F. A. Brockhaus, Leipzig/Mannheim 1999, 415 S.

 

Die Brockhaus-Redaktion hat mit Visionen 2000 einen in jeder Hinsicht sehr sorgfältig hergestellten Sammelband herausgegeben. Das schwere holzfreie und mattgestrichene Spitzenprodukt einer Schweizer Papierfabrik ermöglicht eine exzellente Wiedergabe auch kleinster Illustrationen ebenso wie überdurchschnittliche Druckqualität insgesamt, macht das Buch allerdings über Durchschnitt schwer. Gewichtig sind auch die Autoren, Essential eines reizvollen Versuchs, aus individuellem Blickwinkel die Zukunft auf einem bestimmten Gebiet zu erkunden, Wahrscheinlichkeiten zu begründen, Notwendigkeiten zu benennen.

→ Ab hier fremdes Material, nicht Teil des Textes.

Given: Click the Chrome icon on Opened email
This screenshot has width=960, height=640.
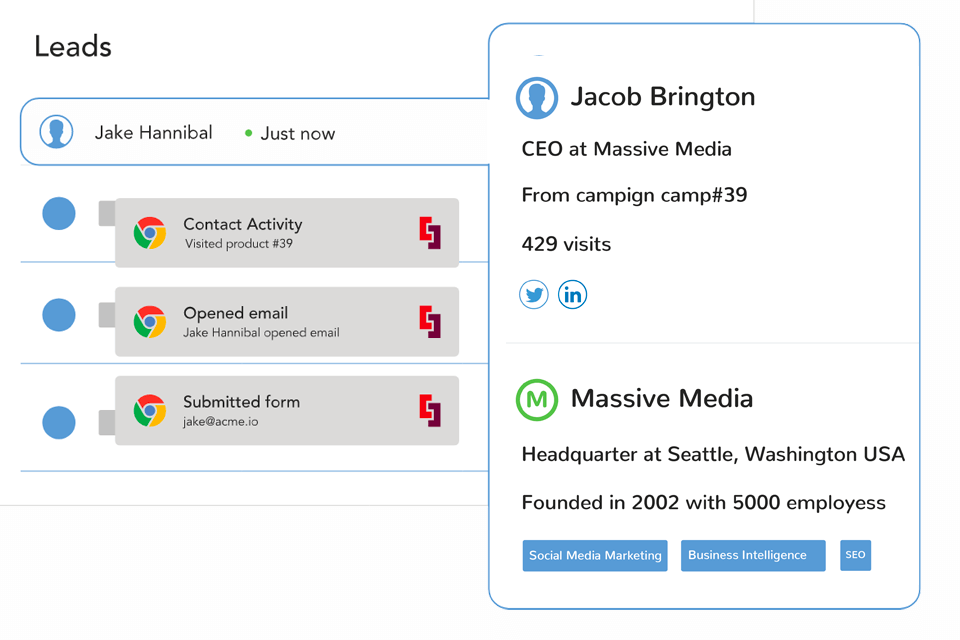Looking at the screenshot, I should [150, 322].

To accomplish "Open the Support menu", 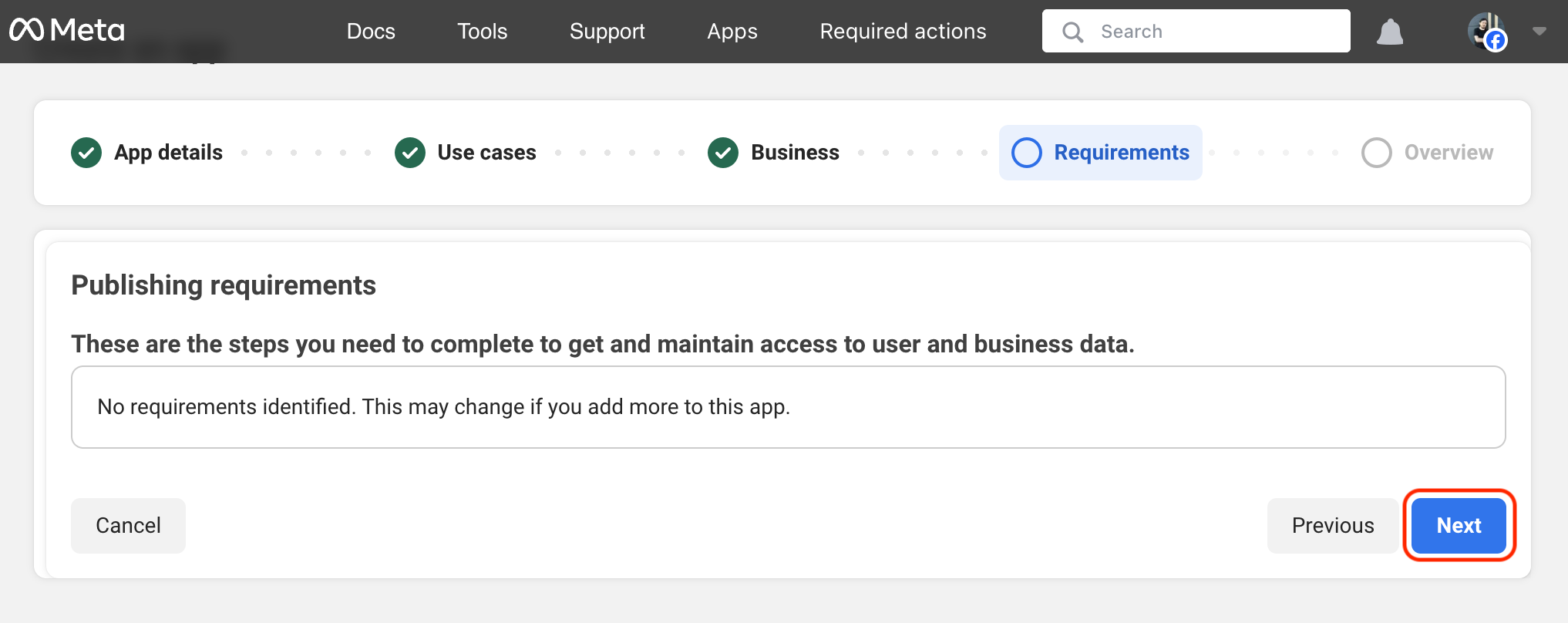I will click(x=607, y=32).
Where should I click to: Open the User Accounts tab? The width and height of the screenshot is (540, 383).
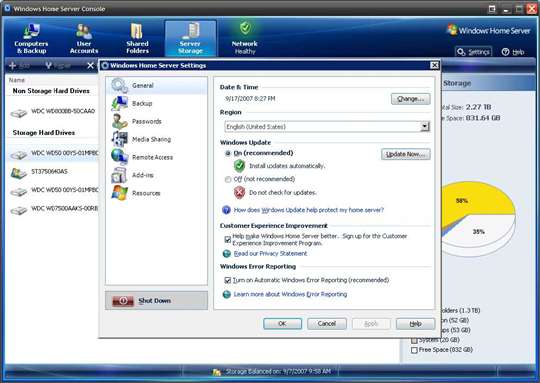(x=84, y=38)
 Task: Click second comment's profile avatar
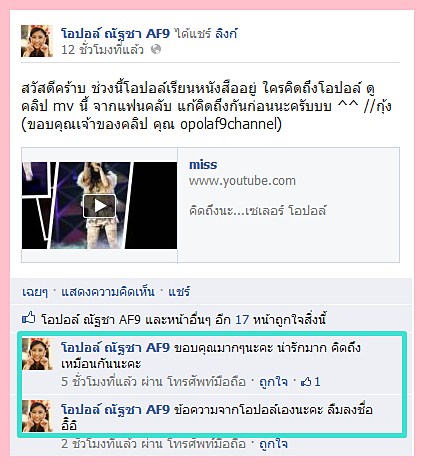tap(37, 416)
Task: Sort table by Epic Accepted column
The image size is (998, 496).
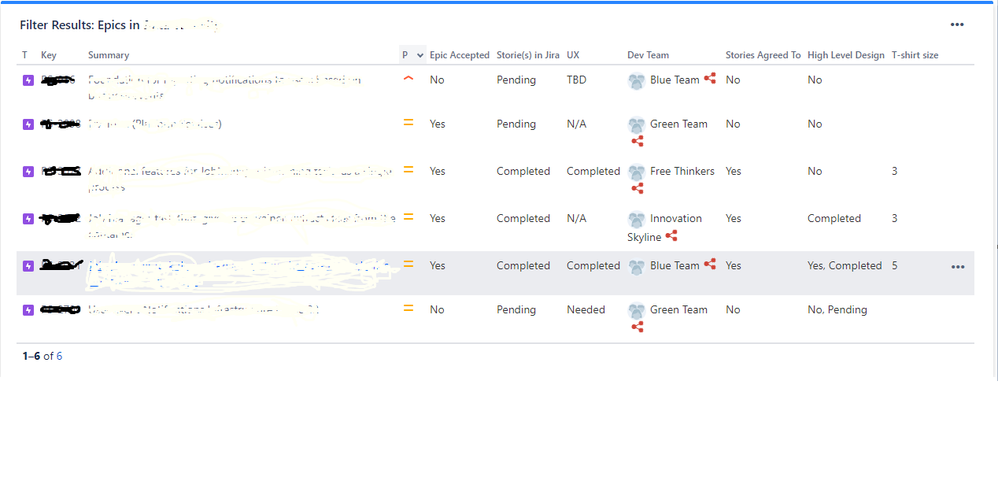Action: tap(459, 55)
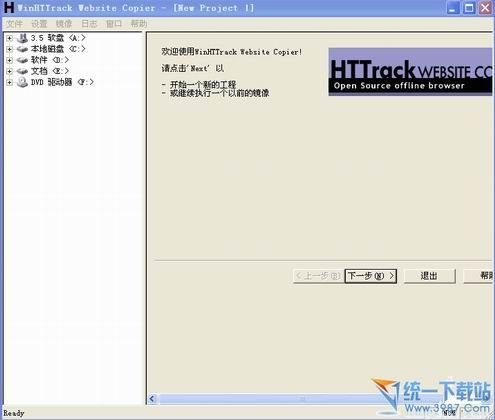495x420 pixels.
Task: Open the 镜像 menu
Action: [64, 24]
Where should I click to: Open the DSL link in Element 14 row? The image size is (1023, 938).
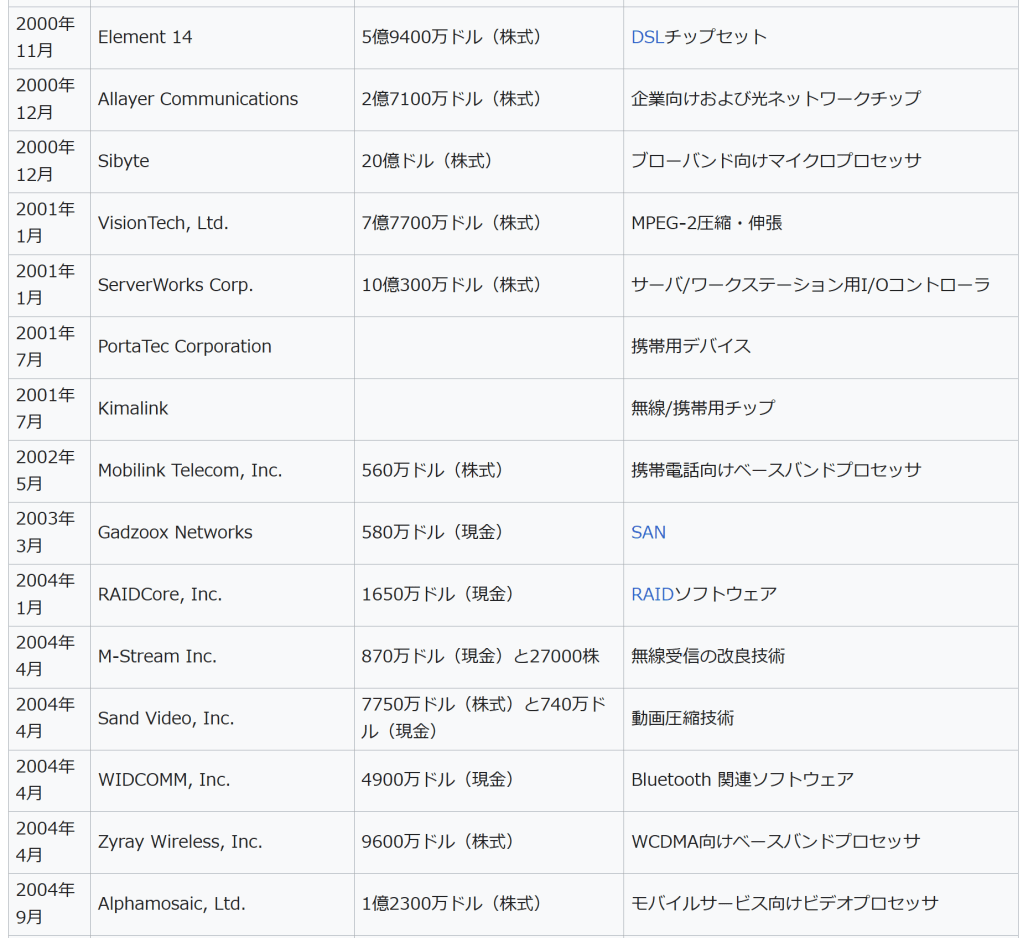point(647,37)
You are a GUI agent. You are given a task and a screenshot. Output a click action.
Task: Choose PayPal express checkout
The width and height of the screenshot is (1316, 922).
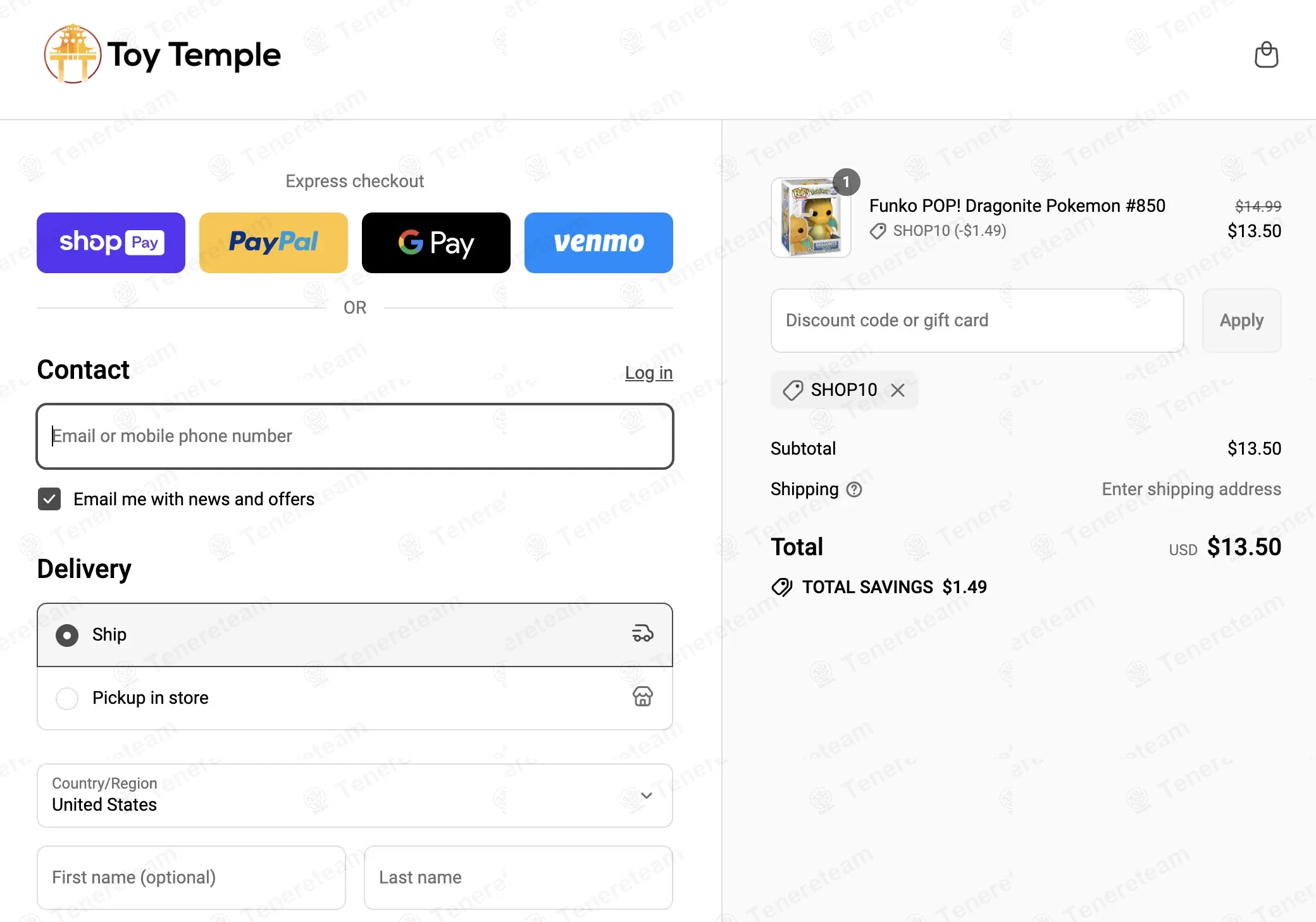point(273,243)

Zustande gekommen ist in neuer, gewöhnungsbedürftiger und bekanntlich mit deutlichen Schwächen behafteter Rechtschreibung ein Kaleidoskop von Themen und Ansichten, die facettenreiche Sicht auf jeweils einen Problembereich, der offenbar recht großzügig vorgegeben und eingegrenzt wurde. Der auf diese Weise geschaffene Spielraum der Autoren trägt zum unkonventionellen Gesamteindruck des Buches bei. Es gibt sowohl exakte Fragen, etwa an den Geowissenschaftler nach der quantitativen und zeitlichen Verfügbarkeit von Rohstoffressourcen, als auch Versuche, allgemeine Auskünfte mit Blick auf die Zukunft zu erlangen, beispielsweise von einem Religionswissenschaftler über die Aussichten der menschlichen Verantwortung. Das ist dezent formuliert - man hätte ja auch nach den Grenzen der menschlichen Verantwortungslosigkeit fragen können. Pessimismus allerdings will der Band nicht verbreiten, es überwiegt die Zuversicht. Zum Vorteil der Publikation sind solche etwas diffusen Themen in der Minderzahl.

Die angebotenen Visionen sind breit gefächert. Vielfalt innerhalb der Hunderter-Begrenzung ist einer der wichtigsten Vorzüge des Buches. Eines von zahlreichen Beispielen für diese anregende Breite, das Abgehen von ständig strapazierten Themen, bietet Ernst Beyeler, Schweizer Sammler und Galerist (Fondation Beyeler in Riehen bei Basel in dem von Renzo Piano geschaffenen Museumsbau) mit seiner Frage: Werden wir die Begegnung mit der originalen Kunst noch brauchen? In seinen Antworten weist er darauf hin, vor dem Bildschirm könne nie „eine der schönsten Eigenschaften des Menschen geweckt werden: das Staunen“. Jedenfalls ist dies Beyelers Ansicht.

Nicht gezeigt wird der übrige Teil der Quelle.